# Channel cat ate what?



## rustyfish (Apr 27, 2004)

A buddy and I fished rattlesnake/paintcreek lake last night. We got 20-30 channel cats 1-4 lbs, 4 bullheads, and a nice whitebass. Bait= shrimp, large fatheads, and creek chub. 

So we took 7 random cats and the whitebass home to eat, and when I clean fish I tend to cut open the stomach to see what they have been eating. Well most of it was to be expected crayfish, minnows, and mush. But one cat had the head and four legs of a paint turtle in its gut. They were still in good condition and didn't look as if they were picked from a rotten turtle. Maybe this is normal but it was a bit of a shock to me.

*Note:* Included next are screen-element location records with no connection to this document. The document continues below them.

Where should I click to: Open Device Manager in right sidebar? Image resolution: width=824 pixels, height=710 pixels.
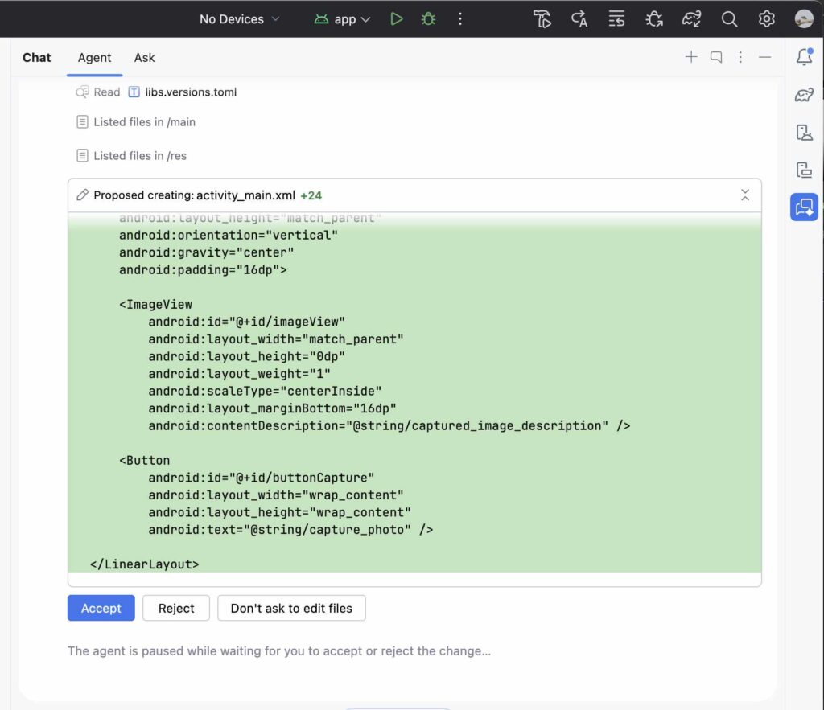click(x=804, y=133)
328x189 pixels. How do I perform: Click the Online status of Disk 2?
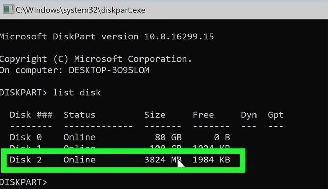coord(79,160)
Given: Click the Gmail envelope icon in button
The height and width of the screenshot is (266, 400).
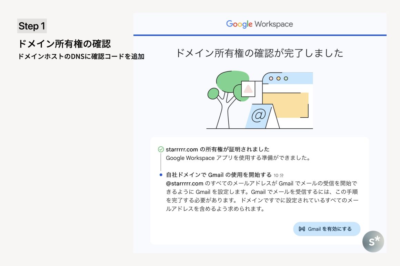Looking at the screenshot, I should (x=302, y=229).
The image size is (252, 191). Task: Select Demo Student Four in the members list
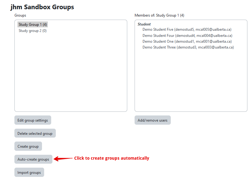(x=187, y=36)
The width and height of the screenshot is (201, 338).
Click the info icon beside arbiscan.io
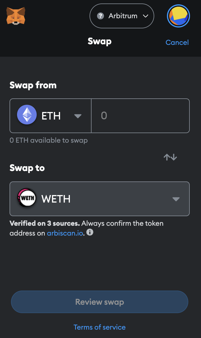(x=90, y=232)
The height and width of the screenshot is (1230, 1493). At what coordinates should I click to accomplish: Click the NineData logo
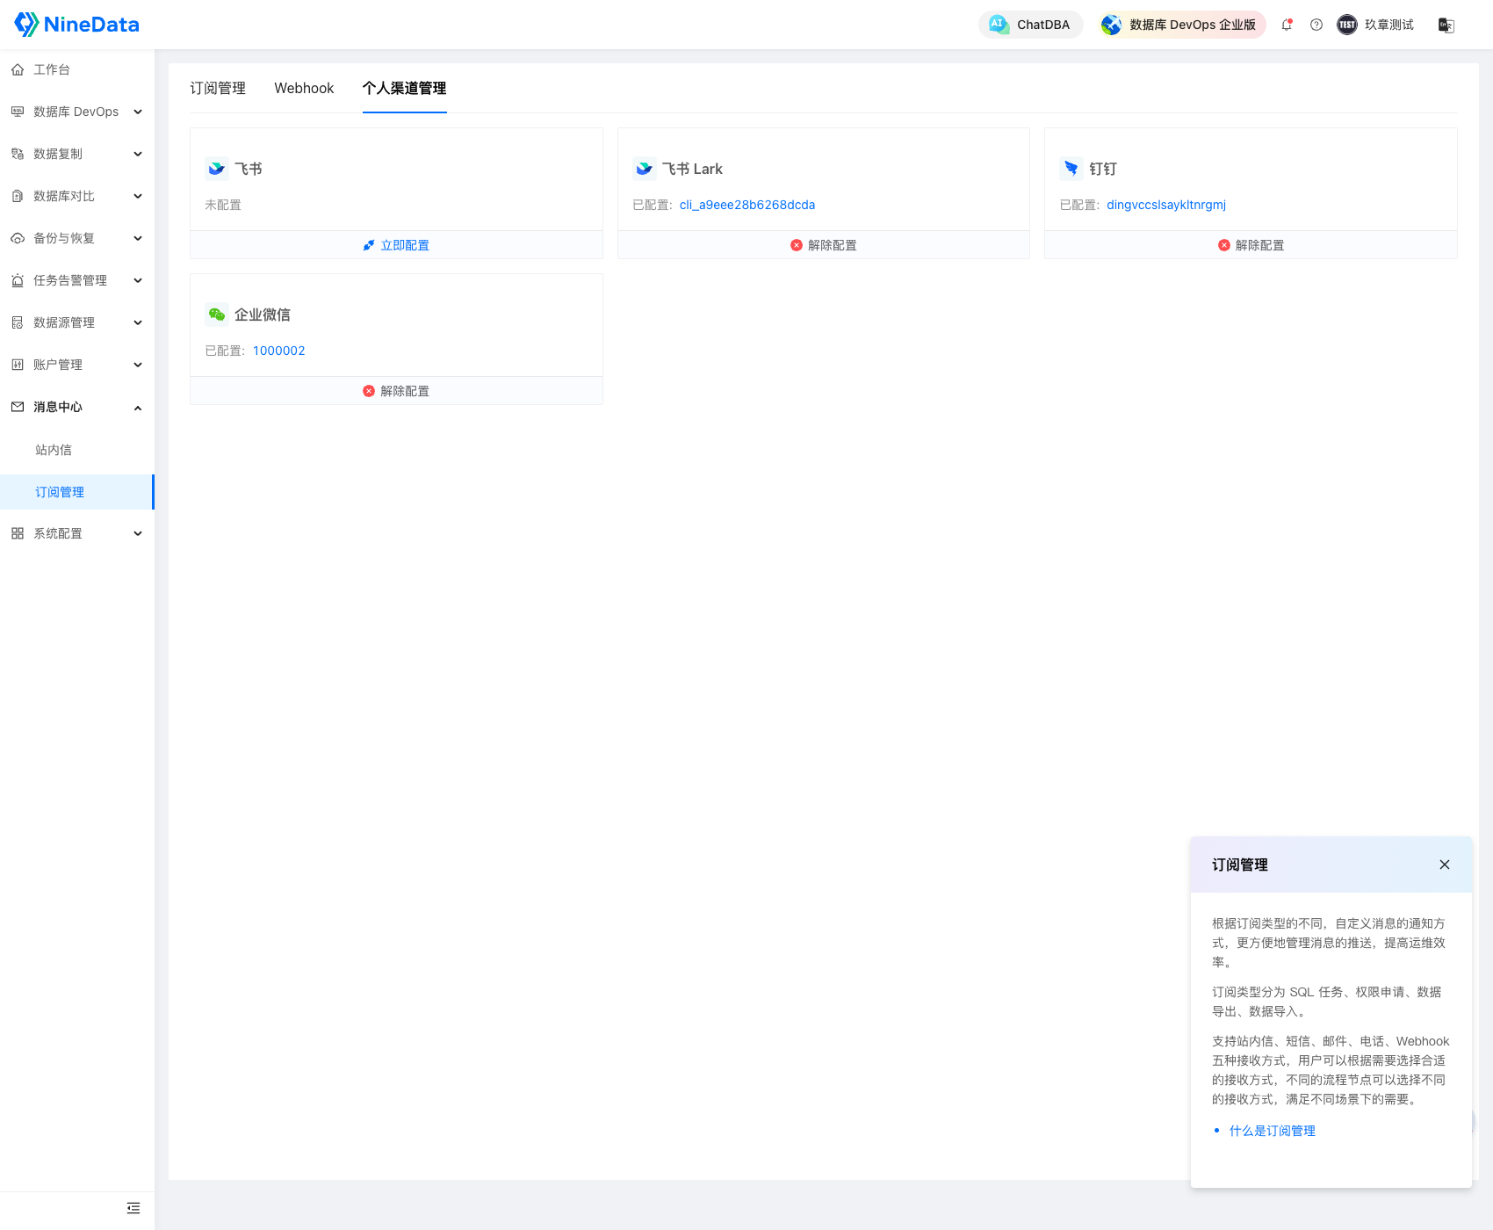coord(77,25)
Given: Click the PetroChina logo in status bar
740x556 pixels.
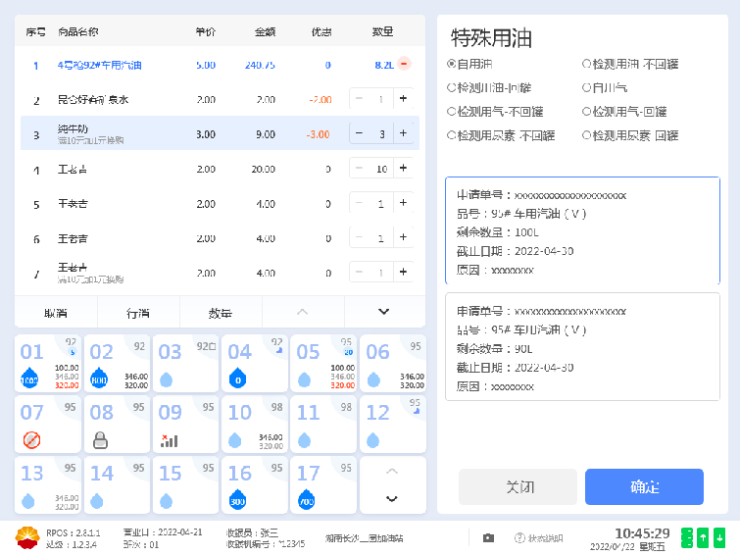Looking at the screenshot, I should point(26,537).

My question is how did he rip the limbs off a fresh turtle without hands to hold it down.

A- Turtles really can leave their shell.
B- Someone hates turtles and cut off its head and limbs and tossed them in.
C- Catfish have a special chemical in gut that breaks down turtle shells in minutes.
D- Turtle got wedged between two rocks and the cat pulled it to pieces.

PS. It was not a white turtle.


----------



## JimmyMac (Feb 18, 2011)

A and C I'm fairly confident aren't the answer, most likely someone who hated turtles cut it up I'd say.


One of my fishing buddies who passed away a few years ago used to murder every turtle he caught... I about fought him over it a couple times as I found it to be senseless and cruel, but yeah some people get really mad at turtles.


----------



## rustyfish (Apr 27, 2004)

Yea.... I hope no one thinks I was serious about those options. I'd say he just swam around shaking it until they came loose


----------



## xwarandruinx (Jul 7, 2011)

I think he used a KBAR


----------



## BottomBouncer (Jan 20, 2005)

I know fish can crush up clam/mussle shells to eat what's inside. I'd say a small turtle shell wouldn't be much different.


----------